March 6, 2021

Russia Is Better Prepared for a Possible Global Downturn

This time is different.

While the Russian economy is still vulnerable to the vicissitudes of global capital and commodity moves, it is in a far better position to weather the effects of a fresh recession in Europe or the United States.

Russia is not immune, of course. The European sovereign debt crisis, exacerbated by Standard Poor’s downgrade of the debt of the United States, caused a sell-off in the Russian stock market, but it hardly went into its typical free fall. The Micex index fell 17 percent from Aug. 1 until Aug. 10.

While drastic, it was about the same as the peak-to-trough decline of the Standard Poor’s 500-stock index over the last month, and Russian stocks have recovered somewhat over the last few trading sessions.

The ruble declined 7.5 percent against the dollar in 11 trading days, but then rebounded Monday, the most it has climbed in any single day in more than a year and a half.

One reason for the new resilience is that Russian private sector debt is only a fraction of what it was in 2008, after the oligarchs had quietly bulked up on Western loans collateralized against their companies’ shares.

This buildup of debt set off a cascade of margin-call selling in Russia, accelerating the collapse of the market. These debt levels are no longer widespread here.

Also, Russian banks have gone from being net debtors to net creditors.

“The situation with debt has changed dramatically,” Vladimir Tikhomirov, chief economist at Otkritie, one of Russia’s largest financial firms, said in a telephone interview.

In the fourth quarter of 2008, $80 billion in corporate and bank debt came due to foreign lenders, he said. Since then companies have paid down and extended the maturities of debt. In the fourth quarter of this year, only $35 billion will come due, giving companies a good deal more leeway to handle a downturn.

One sign of this change came from Oleg V. Deripaska, the metals and automobile tycoon whose hugely leveraged business came to symbolize the oligarchs’ debt binge and its aftermath in the recession. He announced without fanfare on Tuesday that he had restructured a $4.5 billion loan from the Russian bank Sberbank, extending its repayment period.

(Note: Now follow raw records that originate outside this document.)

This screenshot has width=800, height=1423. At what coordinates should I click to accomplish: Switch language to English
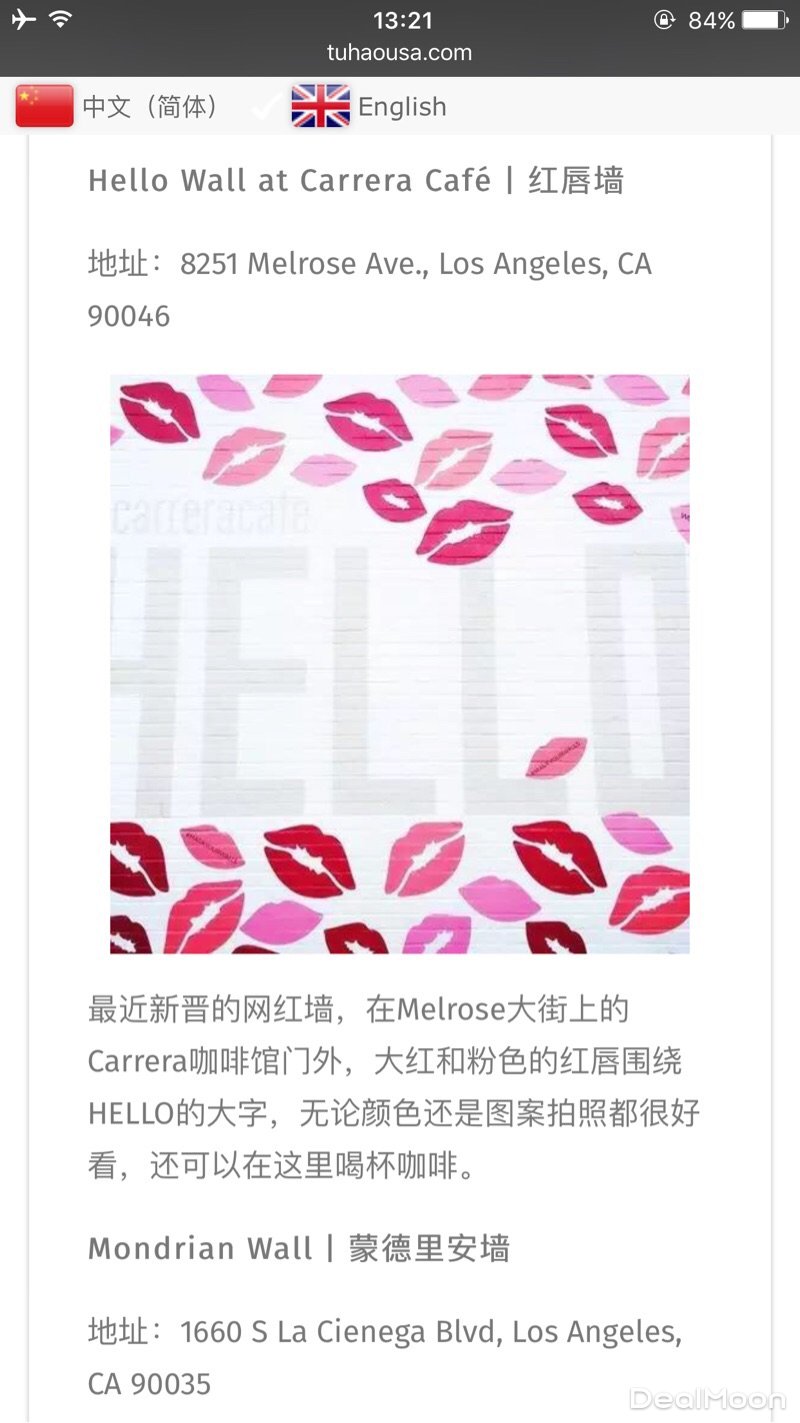[x=402, y=107]
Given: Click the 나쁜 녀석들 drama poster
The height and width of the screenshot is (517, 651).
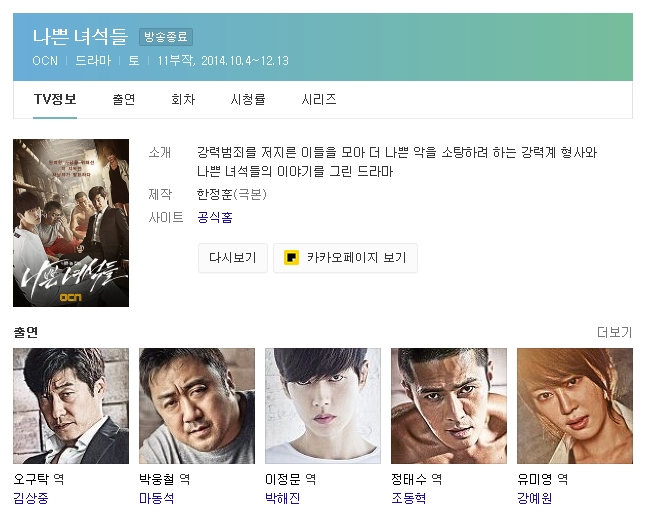Looking at the screenshot, I should pyautogui.click(x=71, y=223).
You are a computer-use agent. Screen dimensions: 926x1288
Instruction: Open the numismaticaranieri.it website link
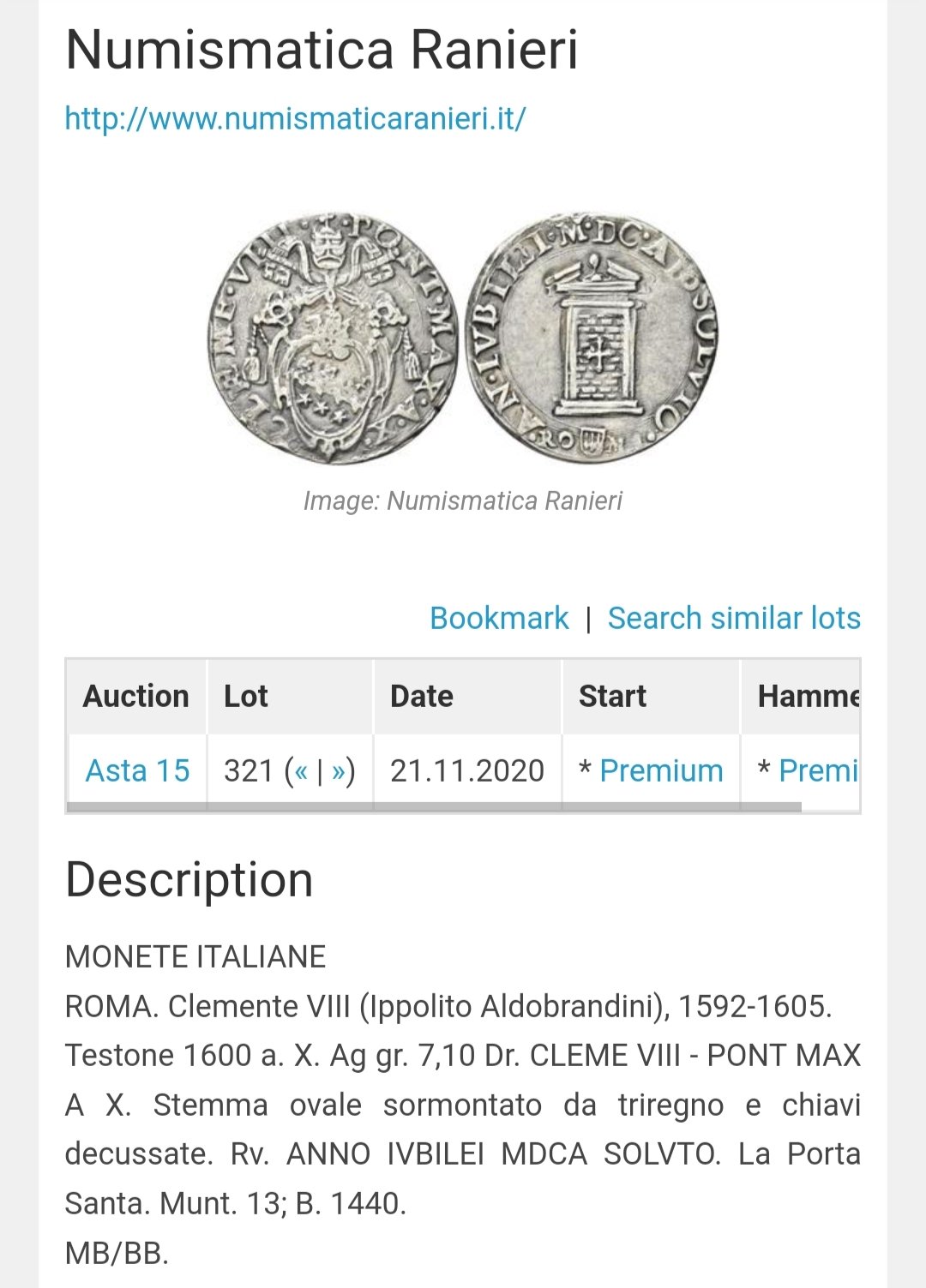tap(295, 118)
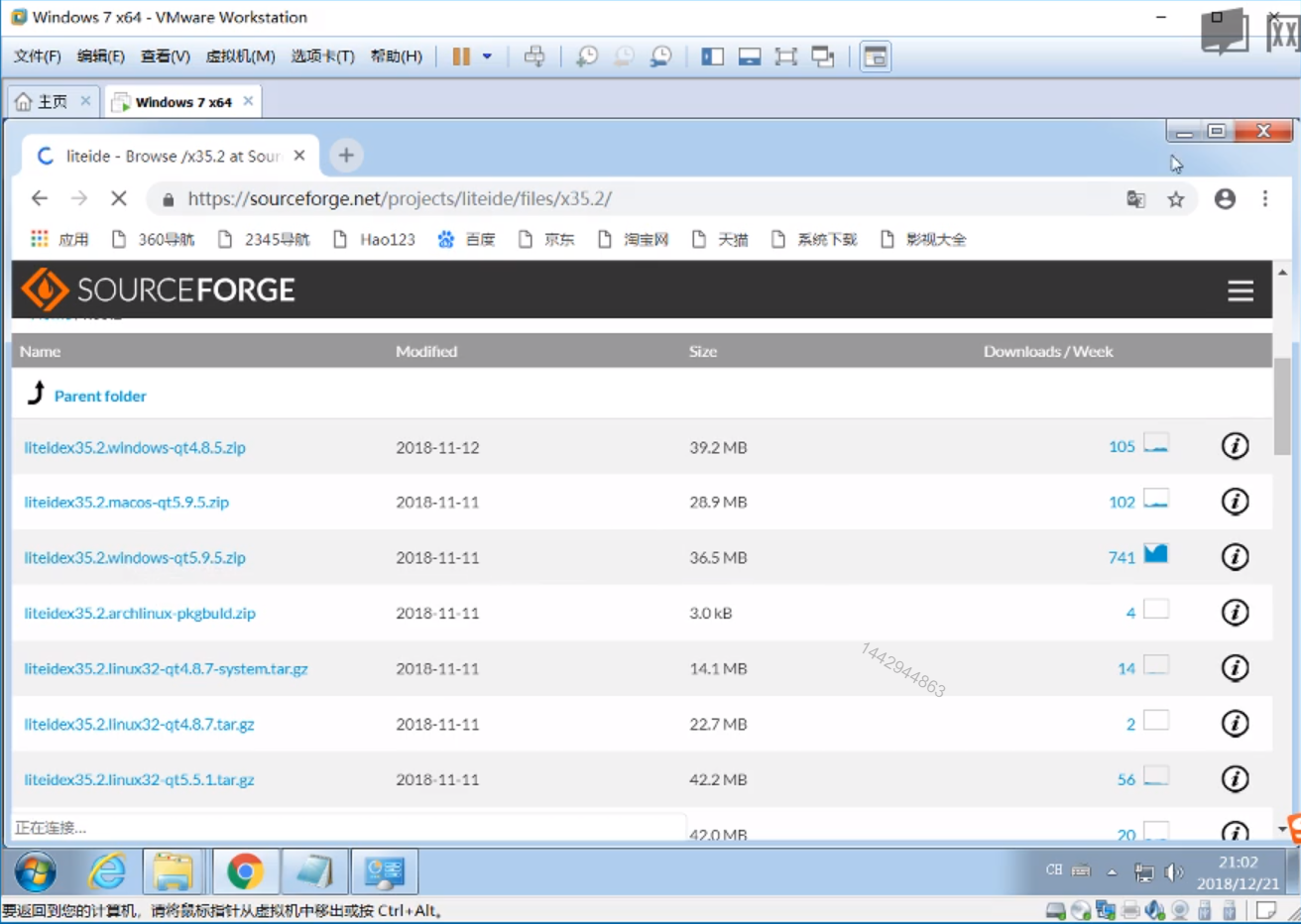
Task: Click the VMware pause virtual machine button
Action: point(461,57)
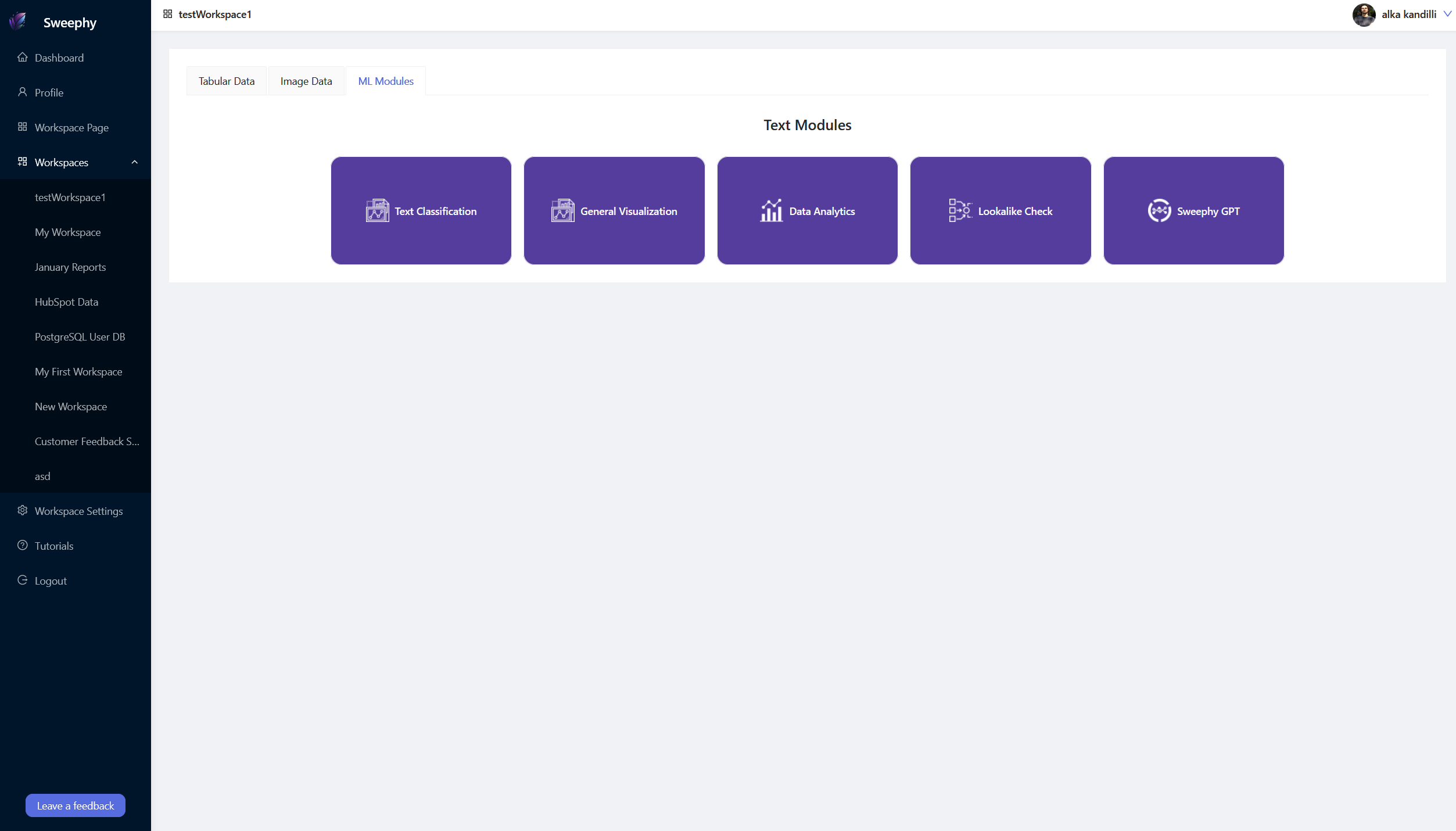The height and width of the screenshot is (831, 1456).
Task: Select the PostgreSQL User DB workspace
Action: coord(80,337)
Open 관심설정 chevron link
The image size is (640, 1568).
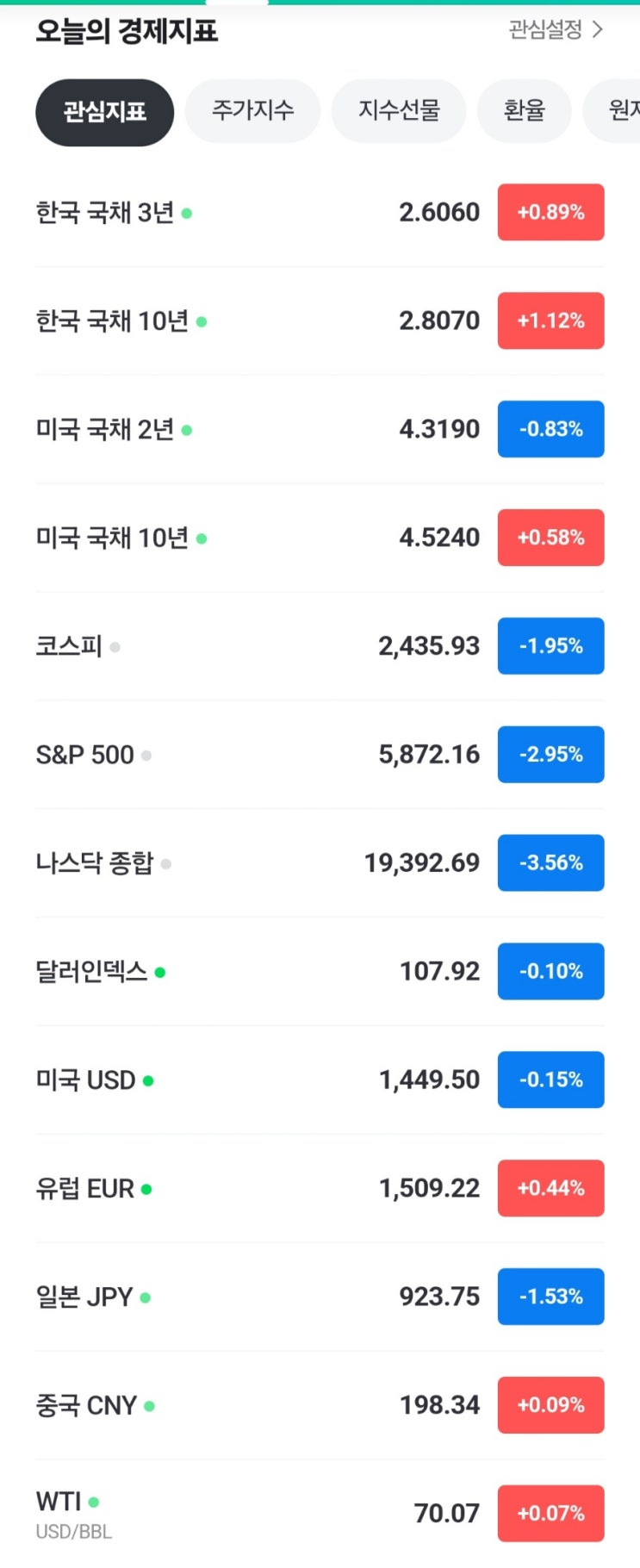coord(556,30)
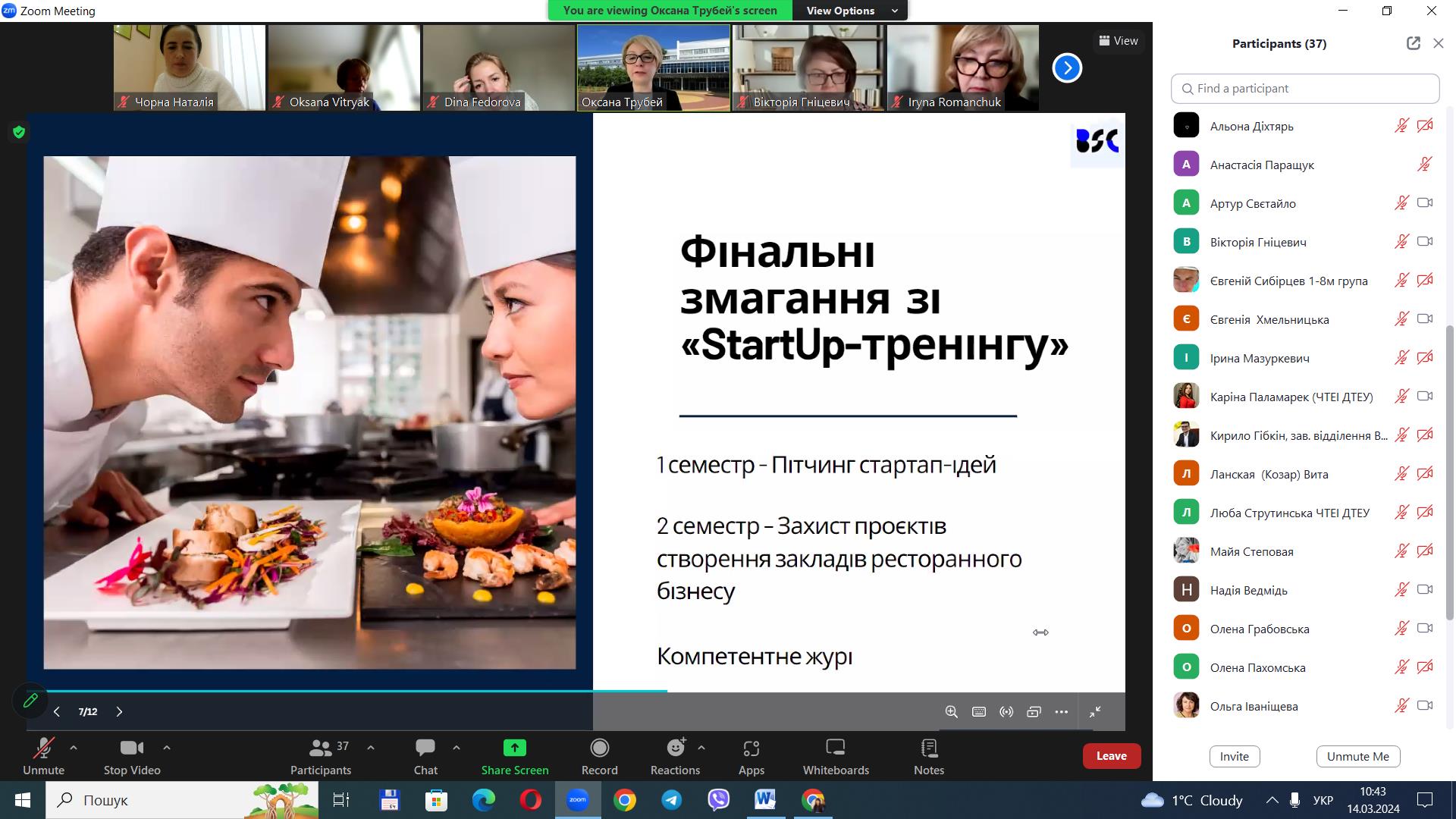
Task: Open the Notes icon
Action: 928,748
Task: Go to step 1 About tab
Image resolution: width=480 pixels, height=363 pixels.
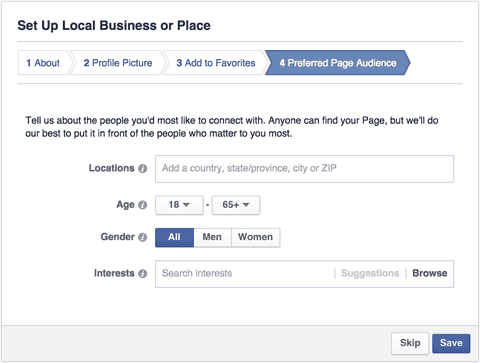Action: click(43, 63)
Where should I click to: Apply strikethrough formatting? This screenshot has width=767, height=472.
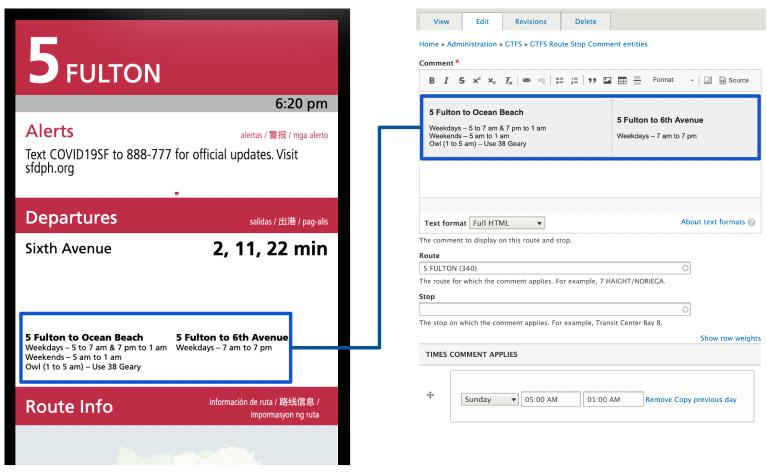(x=459, y=79)
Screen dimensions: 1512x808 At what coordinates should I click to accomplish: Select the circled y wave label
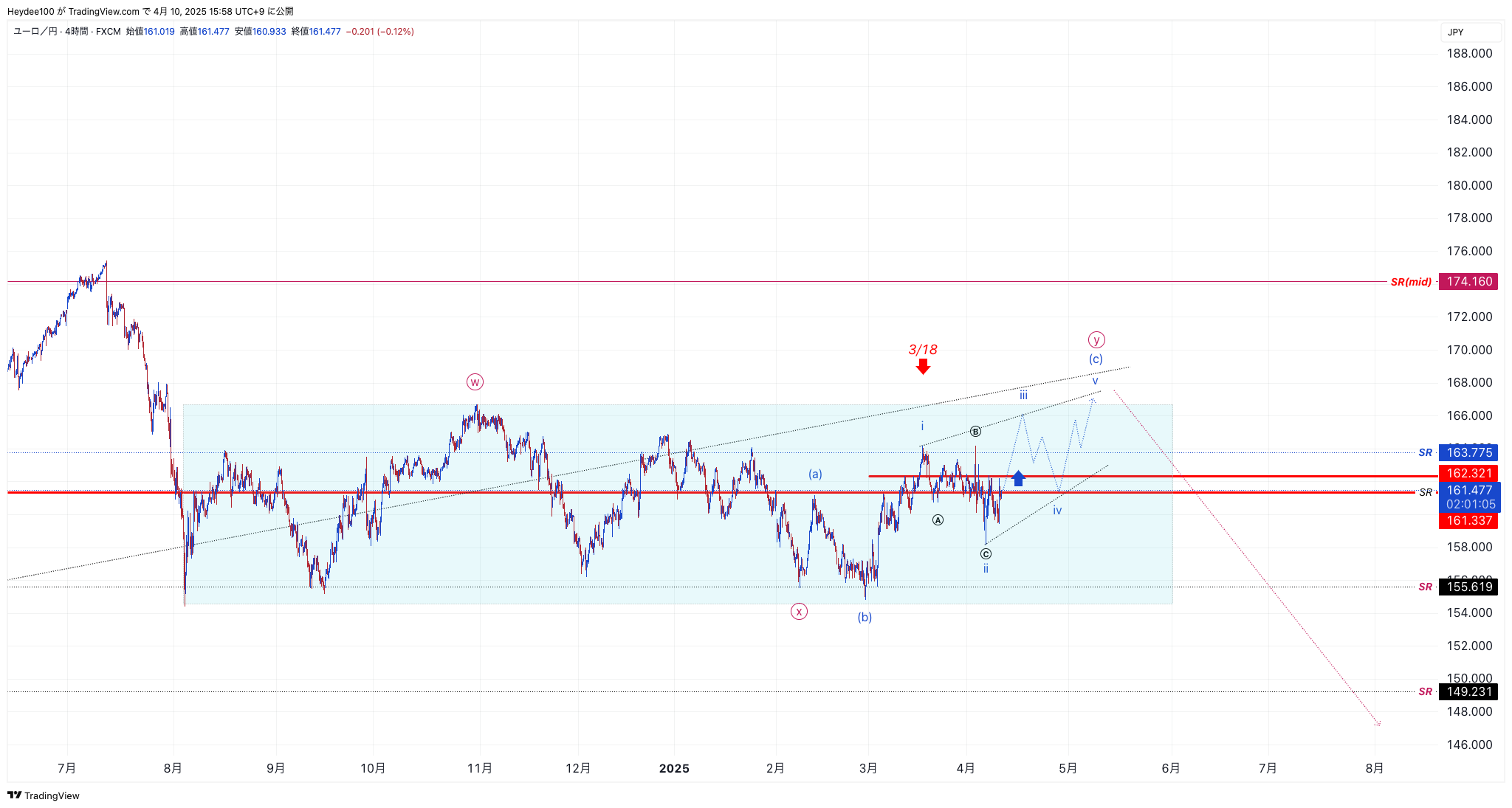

To be sure, Russia is hardly a haven, and never will be, as long as it continues its reliance on volatile commodity exports.

In the 20 years since the breakup of the Soviet Union, the Russian stock market has been either in the top five performing markets in the world or the bottom five in every year except one, according to estimates by Renaissance, an investment bank in Moscow.

“Russia has always been a big cyclical market,” Kingsmill Bond, the chief Russia strategist for Citigroup, said in a telephone interview from London. And despite its stronger starting position now, it is still vulnerable to a drop in the price of oil.

“If the situation in Europe worsens, and we get major recessions materializing, that would impact the oil price, and Russia would be damaged,” he said.

Mr. Bond has estimated that for each $10 drop in the average annual price of a barrel of oil, Russia loses 1 percent of its gross domestic product.

Russia can ill afford a sharp decline in the price of oil because, though the oligarchs and their businesses are carrying less debt, government spending has increased well beyond current tax receipts from oil export tariffs and mineral extraction fees.

In 2008, the Russian budget was intended to run a surplus at oil prices above $60 a barrel. But now, the Russian government estimates it will need to collect taxes on oil at prices above $120 a barrel to balance the budget. As they are already below that level, the finance ministry is borrowing from domestic and foreign investors.